Art. 1 : MM Maill.et, Quénéhen et K vont devoir dans le temps qu’ils jugeront nécessaire faire une tournée de 22 bars.

Art 2 : Une photographie de chaque participant sera prise à la fin de chaque consommation.

Art 3 : Obligation de boire une et une seule boisson alcoolisée dans chaque bar.

Art 4 : Chaque participant doit remplir à chaque bar, selon ses moyens physiques, une case de sa feuille de route en y indiquant :

  • L’heure de la photo
  • Le n° du bar
  • Le nom du bar
  • La nature de la consommation
  • Le prix payé
  • Son taux d’alcool évalué (échelle proposée : entre 1 et 3 étoiles)

Art 5 : Il est interdit formellement de donner de sa boisson à un tiers (même pour faire goûter), ou d’en verser dans les plantes.

Art 6 : Il est interdit de conduire un véhicule quel qu’il soit durant et après la performance.

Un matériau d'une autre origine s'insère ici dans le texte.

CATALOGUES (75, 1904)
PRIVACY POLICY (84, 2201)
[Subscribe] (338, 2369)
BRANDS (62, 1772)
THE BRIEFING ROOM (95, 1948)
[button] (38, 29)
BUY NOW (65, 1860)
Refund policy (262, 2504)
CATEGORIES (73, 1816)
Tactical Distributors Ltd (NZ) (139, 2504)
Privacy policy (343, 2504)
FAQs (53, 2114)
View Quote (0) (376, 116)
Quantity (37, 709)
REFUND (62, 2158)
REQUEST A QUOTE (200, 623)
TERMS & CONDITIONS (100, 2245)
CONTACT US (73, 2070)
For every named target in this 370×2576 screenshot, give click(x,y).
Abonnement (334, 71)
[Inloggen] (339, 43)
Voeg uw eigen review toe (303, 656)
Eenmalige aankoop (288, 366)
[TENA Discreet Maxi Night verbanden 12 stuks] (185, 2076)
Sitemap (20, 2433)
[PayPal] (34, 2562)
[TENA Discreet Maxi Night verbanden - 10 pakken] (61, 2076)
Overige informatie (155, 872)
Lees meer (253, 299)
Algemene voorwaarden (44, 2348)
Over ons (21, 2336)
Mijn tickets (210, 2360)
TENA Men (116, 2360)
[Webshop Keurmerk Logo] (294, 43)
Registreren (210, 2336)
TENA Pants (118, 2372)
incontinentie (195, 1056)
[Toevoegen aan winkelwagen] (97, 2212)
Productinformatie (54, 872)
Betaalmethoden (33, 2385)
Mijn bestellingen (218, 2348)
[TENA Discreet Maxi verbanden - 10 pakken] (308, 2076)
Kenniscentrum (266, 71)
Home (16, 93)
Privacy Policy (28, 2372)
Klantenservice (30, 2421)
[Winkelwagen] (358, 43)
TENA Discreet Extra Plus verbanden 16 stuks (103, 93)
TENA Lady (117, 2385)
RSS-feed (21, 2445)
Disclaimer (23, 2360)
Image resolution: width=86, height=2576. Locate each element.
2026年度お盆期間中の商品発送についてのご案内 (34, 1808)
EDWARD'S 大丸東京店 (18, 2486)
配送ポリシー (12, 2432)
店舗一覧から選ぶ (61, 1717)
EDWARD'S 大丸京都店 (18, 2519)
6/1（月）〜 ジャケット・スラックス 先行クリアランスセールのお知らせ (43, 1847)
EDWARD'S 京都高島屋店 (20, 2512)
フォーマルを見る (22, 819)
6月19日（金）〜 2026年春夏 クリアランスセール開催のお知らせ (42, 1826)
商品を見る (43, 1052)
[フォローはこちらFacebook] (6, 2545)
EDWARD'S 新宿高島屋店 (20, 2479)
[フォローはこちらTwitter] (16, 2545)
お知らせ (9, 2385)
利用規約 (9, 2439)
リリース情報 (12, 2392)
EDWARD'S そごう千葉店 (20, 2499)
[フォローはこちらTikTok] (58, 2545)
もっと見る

Art 7 : Les coups à boire payés par un tiers seront annotés 0,00 F sur la feuille de route.

Art 8 : Les photographies seront prises par l’un des trois protagonistes, l’appareil orienté pour faire des clichés verticaux.

Art 9 : Faudra pas le dire à ma mère !

Art 10 : De ce matériel (66 photographies + 66 papillons remplis par les protagonistes) sera tiré un panneau de 60X80 à 4 exemplaires.

Art 11 : Chaque participant gardera par de vers lui un exemplaire, le dernier sera vendu prix coûtant, soit le prix des consommations, des taxis éventuels pour rentrer saoul à la maison et des matériaux utilisés pour la confection des 4 panneaux.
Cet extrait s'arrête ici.